Today. Friday. On Saturday, which follows Friday, he’ll be gone.

OK. I’m swimming in the shallow pool. But Wilson’s Spokane connections have been the source of online chatter for a few weeks, particularly at Whitworth, which he attended briefly in 2000.

Wilson helps young people – like “Friday” singer Rebecca Black – make songs and videos through his Los Angeles company, Ark Music Factory. He’s drawn heat from critics who say he exploits kids and families, charging a few thousand bucks to produce and promote heavily Auto-Tuned songs and videos.
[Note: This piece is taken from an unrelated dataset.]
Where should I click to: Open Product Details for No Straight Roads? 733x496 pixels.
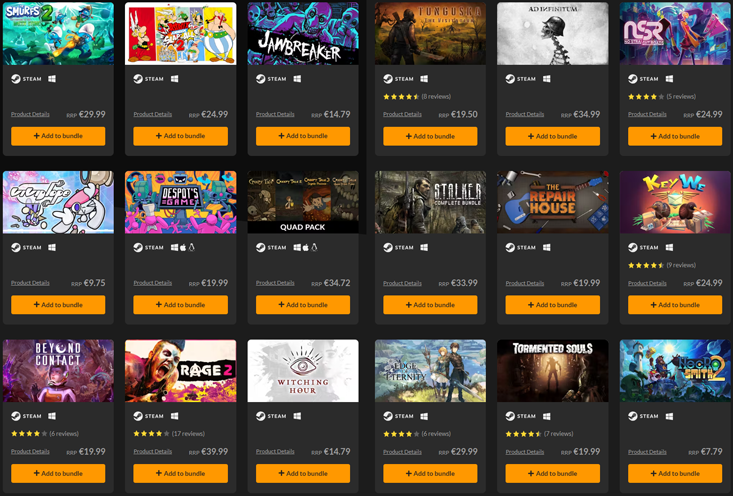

He says the costs are reasonable and that he’s helping to produce clean, fun music that’s appropriate for kids.

“They don’t have to have the greatest voice,” he said. “They can have a great image, a great personality, as long as their heart’s into it and they feel the music … I’ll give them a chance.”
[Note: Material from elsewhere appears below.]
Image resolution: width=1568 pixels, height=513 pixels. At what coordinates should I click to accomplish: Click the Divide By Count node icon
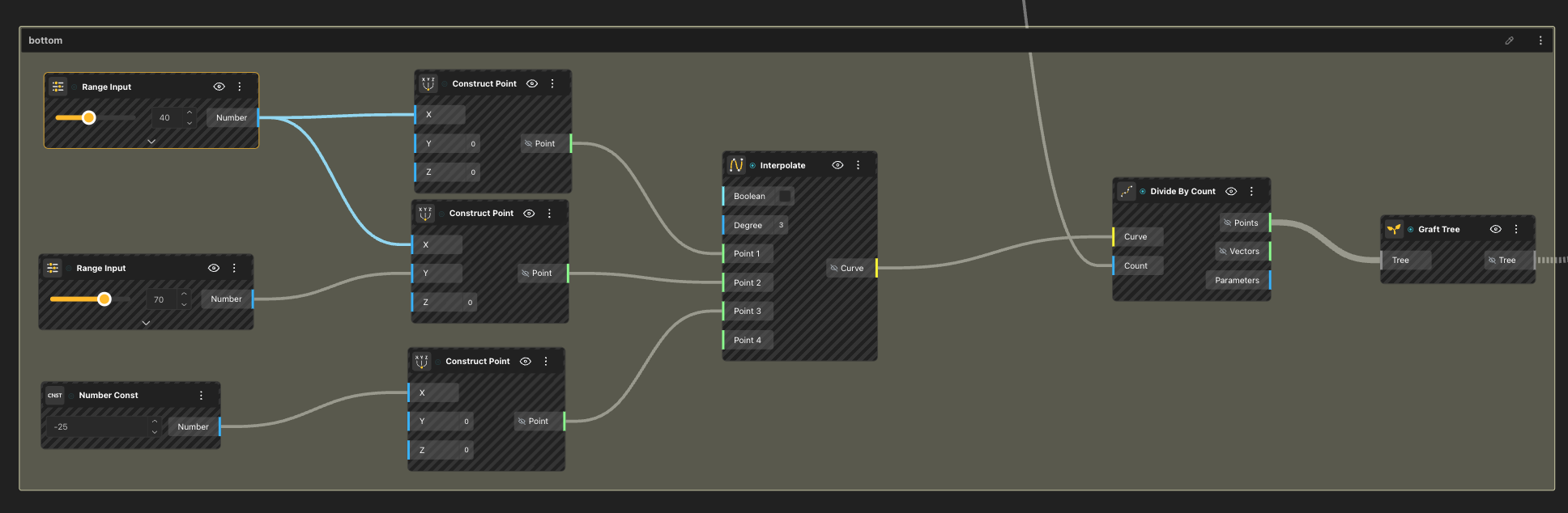pos(1126,192)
The chance for what, is the question. Black has undergone a brief, intense battering at the hands of the online commentariat that sets a new low even for that arena.
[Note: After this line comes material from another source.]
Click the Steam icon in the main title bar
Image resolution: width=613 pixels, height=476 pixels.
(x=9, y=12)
Wilson sees it more in the “no publicity is bad publicity” vein, and says the experience will be a stepping stone for Black. He’s released his own song, “Say What You Want,” that responds, sort of, to his critics.

“Hey, yo, everybody wants to know what Patrice has to say,” the song begins, before moving on to the refrain: “I keep on hearing everybody calling me a pedophile, calling me Fat, Fat, Fat, Fat Usher.”

Word of Wilson’s connection to Whitworth first popped up on a Los Angeles Times blog several weeks ago. He attended the school for three terms in 2000 and ran on the track team, he said. I don’t think it’s where he learned songcraft. (I teach a class there; I suspect my students could write a better song in an hour.)

“We’ve been seeing a lot of social media chatter about it on Facebook and Twitter and that sort of thing,” said Emily Proffitt, a Whitworth spokeswoman.

In truth, this particular virus is probably about dead by now: The video appeared in March, quickly set a record for YouTube page views and “dislikes,” prompted the creation of a page on Wikipedia and a ringtone, spawned a flood of parodies, and gave us Wilson’s self-produced “interview” and then his song.

By the time a dinosaur like me wades in, the kids have been infected with something else. And yet, when I watched “Friday” this week, the number of dislikes was still steadily ticking upward.

The song is not good, but it’s not vastly worse than a lot of the garbage MTV has peddled over the years. The overwrought response to it is just a furious echo from a mean-spirited chorus of kids who haven’t yet lived their way into more important considerations.

But, yes, Wilson has introduced some truly inane lyrics into the lexicon: “Friday, Friday, gettin’ down on Friday… Partyin’, partyin’, yeah! Partyin’, partyin’, yeah! Fun, fun, fun, fun, looking forward to the weekend.”

In case the message escaped you, Wilson says it’s supposed to be a fun, light song. He says the online hostility was tough for Black to take, but that she’s been strong about it and is moving on to other things. Part of moving on apparently involves a legal dispute between Black and Ark over rights to the song.

After Wilson’s year at Whitworth, he spent several years kicking around Spokane, working day jobs and trying to produce music here, he said. He left for Los Angeles in 2007.

He’s considering holding auditions for singers here. Maybe the vortex will exert its force once again, and Spokane will produce the next Rebecca Black – though I wouldn’t wish that on even the most attention-starved kid.